Selain itu, juga menyiapkan tampungan banjir lainnya, seperti kolam retensi, bendung gerak, dan bendung karet, juga memastikan kesiapan pompa dan tunnel pengendali banjir.
Untuk pengendali banjir yang menjadi langganan wilayah metropolitan Jakarta dan sekitarnya, Kementerian PUPR tengah membangun Bendungan Ciawi dan Sukamahi yang akan menahan kelebihan air di hulu.
Kedua bendungan kering atau dry dam yang direncanakan beroperasi penuh pada Februari 2022 ini akan mengendalikan banjir dengan menampung kelebihan air pada saat musim hujan dan melepaskannya secara terkendali dan terukur.

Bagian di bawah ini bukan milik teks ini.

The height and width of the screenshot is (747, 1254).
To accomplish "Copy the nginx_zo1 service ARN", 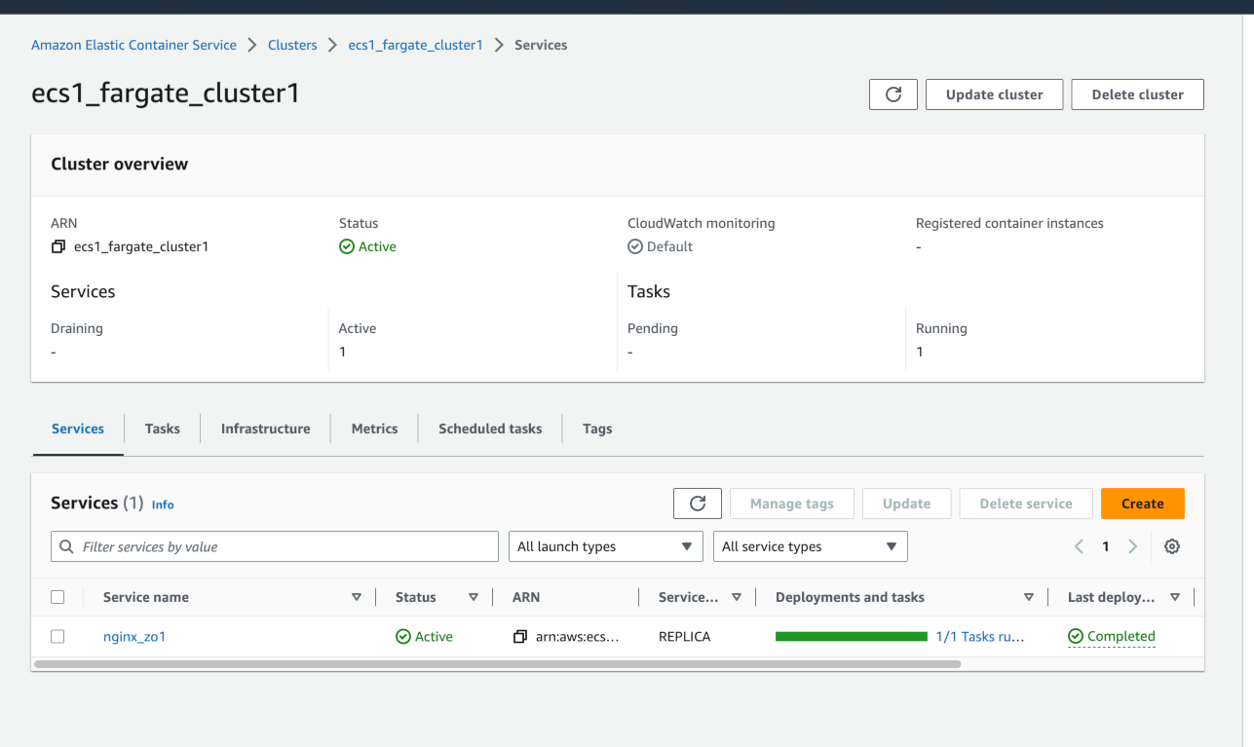I will pos(520,637).
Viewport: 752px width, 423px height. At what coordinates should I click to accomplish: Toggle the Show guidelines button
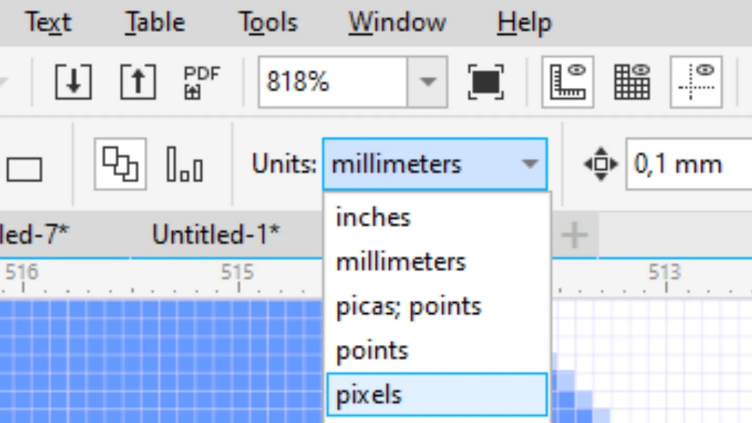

Bendungan Ciawi akan mengurangi 30,6 persen debit banjir. Sementara Bendungan Sukamahi akan mengurangi debit banjir hingga 27,4 persen.
Di samping untuk mengantisipasi dan meningkatkan kewaspadaan, Kementerian PUPR mengaktifkan satgas penanggulangan bencana untuk memonitoring semua infrastruktur serta juga memastikan kesiapan alat berat dan bahan banjiran.
Sementara BMKG bekerja sama dengan BNPB membangun sistem informasi prakiraan cuaca yang mampu menampilkan potensi dampak yang akan terjadi, dalam hal ini banjir dan banjir bandang beserta respons apa yang harus dilakukan masyarakat.
Masyarakat dapat dengan mudah mengakses informasi potensi banjir bandang tersebut melalui prakiraan cuaca berbasis dampak atau impact based forecast yang dapat diakses secara gratis melalui laman signature.bmkg.go.id.
Dengan demikian, masyarakat dapat lebih dini mengetahui wilayah mana saja yang akan berpotensi terdampak secara signifikan dan apa yang harus dilakukan sehingga dapat meminimalisasi risiko korban dan kerugian.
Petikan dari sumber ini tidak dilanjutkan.